**What is required:**
Among the entries that follow, tally the lines with the string "post". Give no more than the number.

**Pixel coordinate grounding data:**
--- --- ---

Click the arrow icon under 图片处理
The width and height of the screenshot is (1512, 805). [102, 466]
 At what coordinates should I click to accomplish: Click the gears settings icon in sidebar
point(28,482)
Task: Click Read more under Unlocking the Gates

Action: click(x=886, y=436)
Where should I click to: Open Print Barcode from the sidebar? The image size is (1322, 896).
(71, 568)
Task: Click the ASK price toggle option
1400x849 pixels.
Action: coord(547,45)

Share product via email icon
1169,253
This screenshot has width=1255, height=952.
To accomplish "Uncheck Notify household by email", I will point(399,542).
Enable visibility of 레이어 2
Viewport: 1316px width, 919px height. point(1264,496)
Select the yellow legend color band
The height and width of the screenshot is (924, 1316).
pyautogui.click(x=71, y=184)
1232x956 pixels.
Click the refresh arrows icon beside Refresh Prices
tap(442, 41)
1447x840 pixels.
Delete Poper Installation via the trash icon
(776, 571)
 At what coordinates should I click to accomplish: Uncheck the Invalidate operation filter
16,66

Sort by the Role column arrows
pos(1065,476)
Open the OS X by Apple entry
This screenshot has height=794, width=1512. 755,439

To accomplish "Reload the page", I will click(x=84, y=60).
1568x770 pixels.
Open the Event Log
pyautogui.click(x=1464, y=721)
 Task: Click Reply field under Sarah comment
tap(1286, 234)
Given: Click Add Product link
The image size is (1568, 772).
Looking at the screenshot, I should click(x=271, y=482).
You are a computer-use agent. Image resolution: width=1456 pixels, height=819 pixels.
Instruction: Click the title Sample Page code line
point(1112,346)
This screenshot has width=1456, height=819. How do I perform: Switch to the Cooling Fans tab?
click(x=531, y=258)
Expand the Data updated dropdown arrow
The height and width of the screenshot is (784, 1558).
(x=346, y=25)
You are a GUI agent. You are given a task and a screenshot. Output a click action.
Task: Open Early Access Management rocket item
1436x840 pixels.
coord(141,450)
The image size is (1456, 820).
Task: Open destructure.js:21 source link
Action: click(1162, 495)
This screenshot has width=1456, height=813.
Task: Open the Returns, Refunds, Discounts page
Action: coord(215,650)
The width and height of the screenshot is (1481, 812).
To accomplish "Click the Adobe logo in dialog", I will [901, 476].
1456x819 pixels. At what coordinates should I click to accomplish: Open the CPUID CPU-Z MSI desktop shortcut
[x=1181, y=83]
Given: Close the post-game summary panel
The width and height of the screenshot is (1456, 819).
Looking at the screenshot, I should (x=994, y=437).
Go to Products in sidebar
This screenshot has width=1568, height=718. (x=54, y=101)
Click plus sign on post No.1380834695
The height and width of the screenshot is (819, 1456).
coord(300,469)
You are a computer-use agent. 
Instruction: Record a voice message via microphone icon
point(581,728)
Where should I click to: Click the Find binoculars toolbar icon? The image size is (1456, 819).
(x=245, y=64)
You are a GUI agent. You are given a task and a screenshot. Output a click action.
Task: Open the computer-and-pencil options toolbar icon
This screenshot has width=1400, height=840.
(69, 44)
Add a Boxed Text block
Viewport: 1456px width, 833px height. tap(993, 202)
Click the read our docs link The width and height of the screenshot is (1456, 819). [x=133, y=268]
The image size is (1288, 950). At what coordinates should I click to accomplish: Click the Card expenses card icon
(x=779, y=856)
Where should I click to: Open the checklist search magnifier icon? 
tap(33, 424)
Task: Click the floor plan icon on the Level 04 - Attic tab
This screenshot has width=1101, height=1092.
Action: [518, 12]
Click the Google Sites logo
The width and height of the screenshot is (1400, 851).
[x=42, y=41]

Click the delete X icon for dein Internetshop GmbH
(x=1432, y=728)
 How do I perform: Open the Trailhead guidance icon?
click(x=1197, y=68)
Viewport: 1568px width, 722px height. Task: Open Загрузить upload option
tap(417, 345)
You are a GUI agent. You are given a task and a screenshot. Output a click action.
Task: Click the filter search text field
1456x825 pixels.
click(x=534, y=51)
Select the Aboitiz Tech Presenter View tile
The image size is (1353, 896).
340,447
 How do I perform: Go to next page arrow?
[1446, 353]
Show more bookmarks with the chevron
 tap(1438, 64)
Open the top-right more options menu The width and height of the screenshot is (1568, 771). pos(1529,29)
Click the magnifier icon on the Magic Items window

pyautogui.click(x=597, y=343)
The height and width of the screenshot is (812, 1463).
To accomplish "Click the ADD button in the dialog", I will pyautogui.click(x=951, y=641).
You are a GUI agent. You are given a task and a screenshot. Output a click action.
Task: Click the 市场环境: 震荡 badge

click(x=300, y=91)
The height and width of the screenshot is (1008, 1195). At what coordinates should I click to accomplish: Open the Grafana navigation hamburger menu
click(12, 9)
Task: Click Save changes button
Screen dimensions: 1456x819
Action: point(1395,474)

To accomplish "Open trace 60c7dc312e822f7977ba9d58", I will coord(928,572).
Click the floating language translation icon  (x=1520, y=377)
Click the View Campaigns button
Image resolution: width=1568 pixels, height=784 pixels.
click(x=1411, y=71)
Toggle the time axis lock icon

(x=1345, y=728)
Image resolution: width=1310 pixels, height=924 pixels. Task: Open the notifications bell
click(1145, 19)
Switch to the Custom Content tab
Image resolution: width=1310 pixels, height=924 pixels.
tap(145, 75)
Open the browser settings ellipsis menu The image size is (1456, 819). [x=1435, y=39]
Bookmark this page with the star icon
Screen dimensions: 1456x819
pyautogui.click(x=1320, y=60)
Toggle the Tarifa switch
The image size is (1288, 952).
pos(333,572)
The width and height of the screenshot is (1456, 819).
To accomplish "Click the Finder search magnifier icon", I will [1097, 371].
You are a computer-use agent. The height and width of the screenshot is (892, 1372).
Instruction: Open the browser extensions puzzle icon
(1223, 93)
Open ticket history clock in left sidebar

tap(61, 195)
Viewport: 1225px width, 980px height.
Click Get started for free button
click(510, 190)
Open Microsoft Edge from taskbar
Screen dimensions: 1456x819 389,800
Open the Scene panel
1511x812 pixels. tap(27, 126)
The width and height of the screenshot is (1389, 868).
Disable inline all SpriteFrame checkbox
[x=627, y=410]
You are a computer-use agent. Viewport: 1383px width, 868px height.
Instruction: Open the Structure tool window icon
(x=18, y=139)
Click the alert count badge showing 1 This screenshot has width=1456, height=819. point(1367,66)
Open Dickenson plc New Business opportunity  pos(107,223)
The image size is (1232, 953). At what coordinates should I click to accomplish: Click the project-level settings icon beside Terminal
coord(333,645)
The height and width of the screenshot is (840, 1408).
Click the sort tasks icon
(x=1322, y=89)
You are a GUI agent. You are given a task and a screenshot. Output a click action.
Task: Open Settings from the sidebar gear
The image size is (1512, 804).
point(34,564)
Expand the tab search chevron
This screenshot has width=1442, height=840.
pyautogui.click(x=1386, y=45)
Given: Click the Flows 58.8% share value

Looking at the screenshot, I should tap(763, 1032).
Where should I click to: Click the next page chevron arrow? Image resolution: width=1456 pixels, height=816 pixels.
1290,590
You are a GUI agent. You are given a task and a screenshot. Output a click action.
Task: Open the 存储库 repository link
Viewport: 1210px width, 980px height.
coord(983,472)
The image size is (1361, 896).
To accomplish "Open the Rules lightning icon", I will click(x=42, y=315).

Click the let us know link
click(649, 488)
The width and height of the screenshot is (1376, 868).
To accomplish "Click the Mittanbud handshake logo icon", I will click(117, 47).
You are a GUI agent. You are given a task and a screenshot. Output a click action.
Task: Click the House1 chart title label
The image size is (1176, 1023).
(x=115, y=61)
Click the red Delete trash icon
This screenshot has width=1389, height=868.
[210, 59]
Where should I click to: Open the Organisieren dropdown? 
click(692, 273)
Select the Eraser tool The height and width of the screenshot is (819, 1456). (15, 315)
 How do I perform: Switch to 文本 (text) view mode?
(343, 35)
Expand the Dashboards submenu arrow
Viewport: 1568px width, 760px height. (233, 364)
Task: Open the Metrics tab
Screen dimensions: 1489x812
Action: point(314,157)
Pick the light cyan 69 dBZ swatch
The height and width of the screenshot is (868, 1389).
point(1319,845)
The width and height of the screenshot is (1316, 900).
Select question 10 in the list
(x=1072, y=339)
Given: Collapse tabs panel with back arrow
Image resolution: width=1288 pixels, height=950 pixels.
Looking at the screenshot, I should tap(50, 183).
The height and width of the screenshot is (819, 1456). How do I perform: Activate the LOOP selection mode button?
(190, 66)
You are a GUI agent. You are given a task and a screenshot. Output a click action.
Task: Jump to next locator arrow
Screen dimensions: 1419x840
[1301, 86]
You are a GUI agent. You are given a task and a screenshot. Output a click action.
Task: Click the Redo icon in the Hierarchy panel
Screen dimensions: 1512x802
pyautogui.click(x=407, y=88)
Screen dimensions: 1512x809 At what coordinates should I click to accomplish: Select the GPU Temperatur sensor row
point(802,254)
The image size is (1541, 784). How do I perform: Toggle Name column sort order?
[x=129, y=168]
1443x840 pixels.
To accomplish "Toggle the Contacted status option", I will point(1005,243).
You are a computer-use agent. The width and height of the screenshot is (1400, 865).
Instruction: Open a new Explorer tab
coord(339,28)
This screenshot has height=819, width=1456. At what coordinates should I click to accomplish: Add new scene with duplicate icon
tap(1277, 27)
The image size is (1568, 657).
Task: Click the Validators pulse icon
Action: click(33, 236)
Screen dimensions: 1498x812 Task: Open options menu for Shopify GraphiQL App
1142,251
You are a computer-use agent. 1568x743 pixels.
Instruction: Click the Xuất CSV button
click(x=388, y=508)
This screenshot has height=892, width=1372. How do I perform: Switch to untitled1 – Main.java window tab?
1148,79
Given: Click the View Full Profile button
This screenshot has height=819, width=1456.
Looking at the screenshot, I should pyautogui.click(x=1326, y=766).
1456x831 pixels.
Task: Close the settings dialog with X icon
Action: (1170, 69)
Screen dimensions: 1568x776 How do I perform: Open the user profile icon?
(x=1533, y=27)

--- --- ---

**Solution for this exercise:**
2